Pragmatisme SBY, Intoleransi, dan Elektabilitas Demokrat
Percobaan menerobos istana salah satu bukti aksi fundamentalisme beragama masih ada. tersiar pula khabar penelitian di mana guru intoleran dan penganut paham ultrakiri sangat besar. Hal yang selalu terulang, penyelesaian setengah hati, kadang juga dibiarkan menguap begitu saja.
Laporan NU dan Muhamadiyah, kolaborasi apik dua ormas terbesar di Indonesia pada tahun 2009, semua paham siapa presiden waktu itu bukan? Ilusi Negara Islam Indonesia, buku laporan kedua ormas itu menuliskan sangat rinci bagaimana IM-HTI-FPI itu merusak NU dan Muhamadiyah dengan sangat masif, terstruktur, dan cara yang sangat berbeda.
Nama-nama orang, tokoh, dan juga organisasi disebutkan dengan gamblang. Buku laporan 1000 halaman lebih itu dibairkan saja oleh presiden yang sekarang masih ngotot mengantar anaknya juga menjadi presiden. Publik perlu ingat, bagaimana partai mersi ini berbuat demi pundi-pundi pribadinya. Mengorbankan anak buah saja biasa, apalagi negara.
Pragmatisme SBY
Slogan seribu kawan kurang, satu lawan berlebihan itu seolah baik, bagus, dan keren. Namun, bagi seorang pemimpin itu adalah buruk, sangat buruk. Bagaimana ia bisa bertindak tegas, keras, dan pasti ketika pihak yang merongrong itu dianggap teman. Politik, tata negara itu bukan spiritualis. Beda tempat.

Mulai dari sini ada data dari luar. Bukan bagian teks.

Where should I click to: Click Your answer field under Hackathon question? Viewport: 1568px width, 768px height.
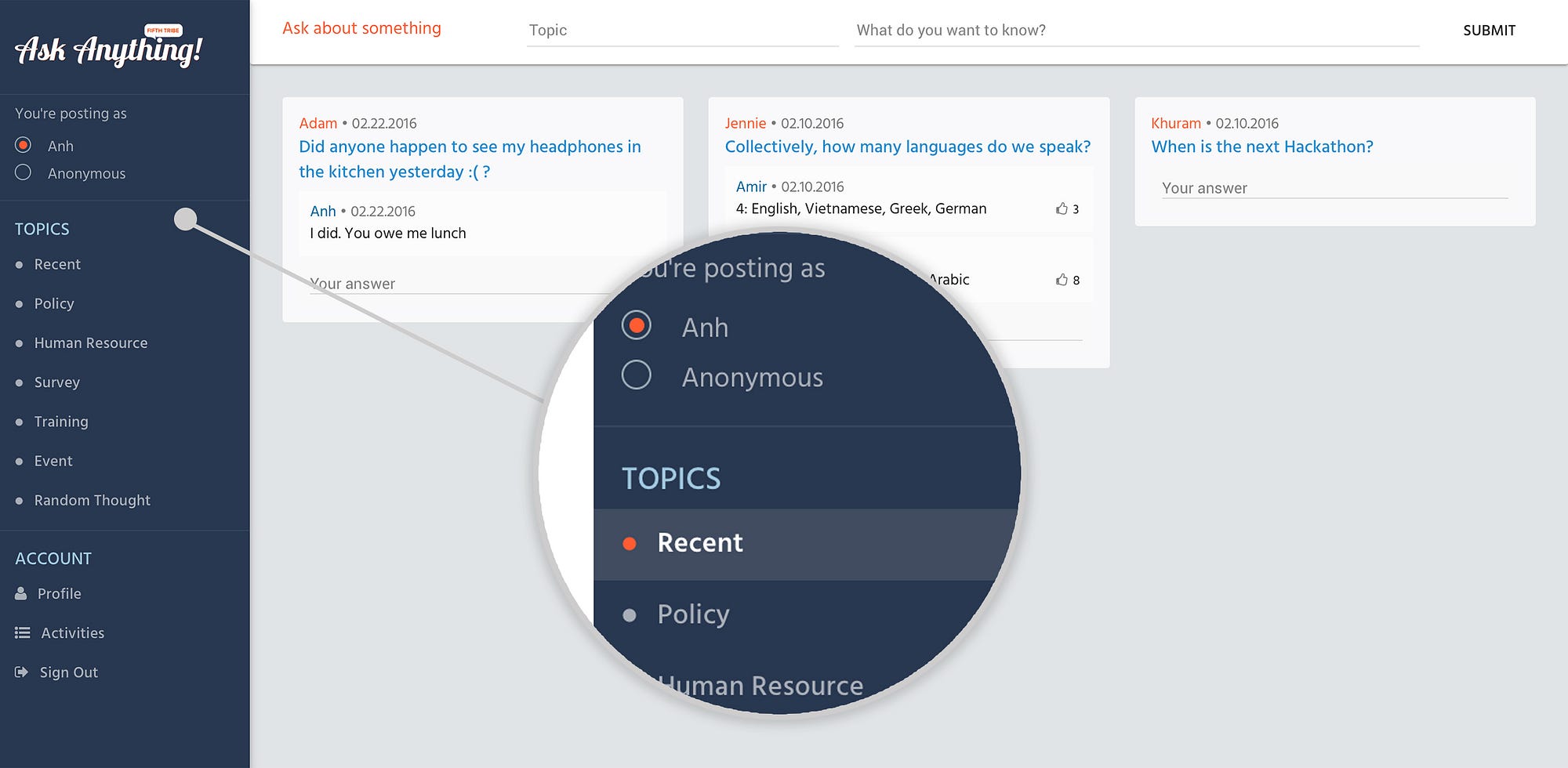(x=1334, y=188)
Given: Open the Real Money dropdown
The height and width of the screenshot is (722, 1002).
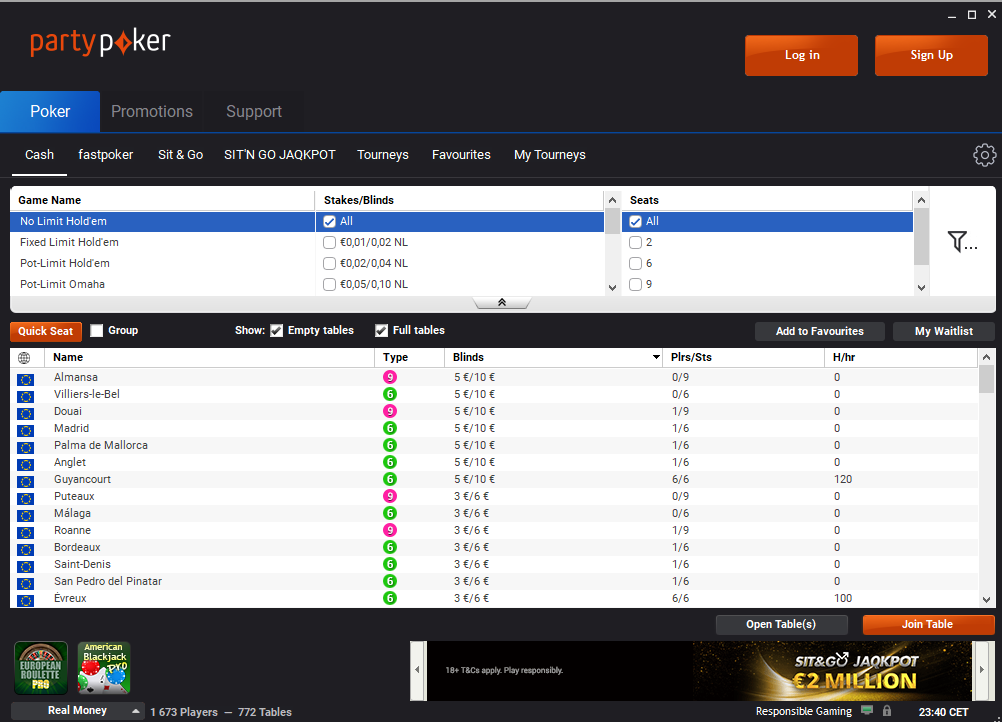Looking at the screenshot, I should point(77,710).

Perseteruan dengan JK ketika menjabat presiden dan wakil itu begitu besar, toh, ketika ada kepentingan yang sama, perlu Anies Baswedan yang adalah "anak" JK, ia mau bersama-sama, dan seolah sangat ngebet karena ini adalah kesempatan emas.
Demokrat itu bukan milik SBY, toh bisa dengan sangat licik atau bahasa kelas atasnya lihai ia ambil alih dan menjadi miliknya pribadi. Ketua umumnya ia serahkan pada anaknya. Posisi strategis dikuasai diri, anak-anaknya. Kader lain ngekos, ndompleng semata. Terlihat dengan jelas bagaimana pemikirannya tentang politik.
Proyek-proyek mangkrak yang ia tinggalkan malah dibalik seolah kesuksesan besar dan Jokowi tinggal potong pita. Ini jelas pembalikan fakta yang harus publik pahami. Benar, politik itu kepentingan dan kekuasaan.
Fokus publik pada politik identitas, namun jangan lupa juga politik membual seperti ini juga kudu disikapi dengan baik. Masyarakat pemilih harus ingat dan paham, bagaimana Demokrat menghasilkan elit korup, proyek mangkrak, dan subsidi BBM yang gila-gilaan. Aliran dana yang tidak jelas itu ke mana.